The Rockaways. I love winter beach time. You’re in the city but it’s just very desolate, nobody’s there, and I like being at the edge of something. Just being by the water and the edge of the city.

Do you ever listen to music while you work?

Yes. It’s funny, we have a shared Spotify at the studio, but everyone’s taste is totally different. Our algorithm for determining what we want to listen to is just really confused. I’m a big fan of Big Thief and the whole genre of Sad Girl Freak Folk.

What’s your preferred place for takeout?

I live in Bed-Stuy, and my favorite place is Trad Room, a Japanese restaurant on Malcolm X Boulevard. The food is next-level crazy. I like it because my six-year-old also likes it, so it’s not a stretch to figure out what everybody’s going to eat. 

It’s a super creative kitchen, but during the pandemic they did so much takeout they added burgers and sushi rolls, stuff like that.
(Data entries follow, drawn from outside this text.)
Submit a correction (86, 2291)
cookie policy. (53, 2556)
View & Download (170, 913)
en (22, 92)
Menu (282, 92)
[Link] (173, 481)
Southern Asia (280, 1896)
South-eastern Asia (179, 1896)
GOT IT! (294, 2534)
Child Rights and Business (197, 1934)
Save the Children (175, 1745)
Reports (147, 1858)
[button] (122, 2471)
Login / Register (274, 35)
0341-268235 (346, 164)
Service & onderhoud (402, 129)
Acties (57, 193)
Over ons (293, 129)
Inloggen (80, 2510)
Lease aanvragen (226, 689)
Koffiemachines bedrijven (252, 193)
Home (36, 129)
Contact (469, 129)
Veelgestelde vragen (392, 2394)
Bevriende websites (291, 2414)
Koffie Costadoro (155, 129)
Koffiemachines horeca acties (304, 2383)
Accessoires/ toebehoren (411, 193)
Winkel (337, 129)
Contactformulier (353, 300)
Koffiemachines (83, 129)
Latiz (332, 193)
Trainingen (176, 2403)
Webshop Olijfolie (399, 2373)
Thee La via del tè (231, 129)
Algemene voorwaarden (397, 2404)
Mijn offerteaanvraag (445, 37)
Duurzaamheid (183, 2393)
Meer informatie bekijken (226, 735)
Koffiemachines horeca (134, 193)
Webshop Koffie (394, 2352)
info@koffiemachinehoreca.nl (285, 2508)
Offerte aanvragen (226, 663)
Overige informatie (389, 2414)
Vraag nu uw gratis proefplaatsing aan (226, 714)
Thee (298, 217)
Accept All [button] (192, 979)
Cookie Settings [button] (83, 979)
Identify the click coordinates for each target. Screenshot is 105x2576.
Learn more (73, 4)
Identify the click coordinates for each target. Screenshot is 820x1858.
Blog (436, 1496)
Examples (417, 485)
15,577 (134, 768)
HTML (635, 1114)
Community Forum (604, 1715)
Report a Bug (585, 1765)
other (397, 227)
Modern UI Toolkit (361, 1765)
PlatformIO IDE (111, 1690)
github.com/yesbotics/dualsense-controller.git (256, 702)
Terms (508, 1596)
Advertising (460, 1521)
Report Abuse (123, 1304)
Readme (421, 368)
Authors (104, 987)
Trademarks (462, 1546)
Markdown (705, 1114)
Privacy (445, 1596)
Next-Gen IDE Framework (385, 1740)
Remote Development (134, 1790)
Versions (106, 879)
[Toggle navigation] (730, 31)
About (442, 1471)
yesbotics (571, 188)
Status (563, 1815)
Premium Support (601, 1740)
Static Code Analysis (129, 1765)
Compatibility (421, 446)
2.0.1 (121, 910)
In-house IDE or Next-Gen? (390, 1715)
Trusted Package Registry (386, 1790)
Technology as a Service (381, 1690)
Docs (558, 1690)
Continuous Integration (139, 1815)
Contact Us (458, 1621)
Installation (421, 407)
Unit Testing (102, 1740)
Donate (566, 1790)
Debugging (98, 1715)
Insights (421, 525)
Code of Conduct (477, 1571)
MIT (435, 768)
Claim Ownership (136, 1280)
It totally worked, they just knocked it out of the park. 

What’s a famous piece of entertainment everybody loves but you just can’t get into?

I can’t watch Curb Your Enthusiasm. My husband loves it, and he’s a little bit like Larry David too. It makes me so uncomfortable. My father-in-law’s the same way. He can’t watch it, either, yet we find ourselves deeply connected to someone who has that sense of humor.

For instance, the other day he told this 10-minute story about how he was convinced someone was following him, and then confronted the person who we thought was following him. And this person was definitely not following him. My husband has these kinds of comic, cosmic experiences all the time!

Was Haptic Lab always going to be the name of your brand or were there other options in the running?

My thesis project coming out of grad school was called the Haptic Theater of Cruelty, which is an allusion to Antonin Artaud’s piece on theater called The Theatre of Cruelty. I actually revisited some of the writing that I’d done back then about that project, and it’s exactly what the studio became.

As a student, I also did a bunch of experimental gloves that you would wear when you met somebody for the first time. Haptics deals with the sense of touch, and the hands really are the mode of interaction to design things that explore physical connections.

It’s funny how, without even meaning to, my business kind of reflects what my academic pursuits were. There’s always going to be something haptic.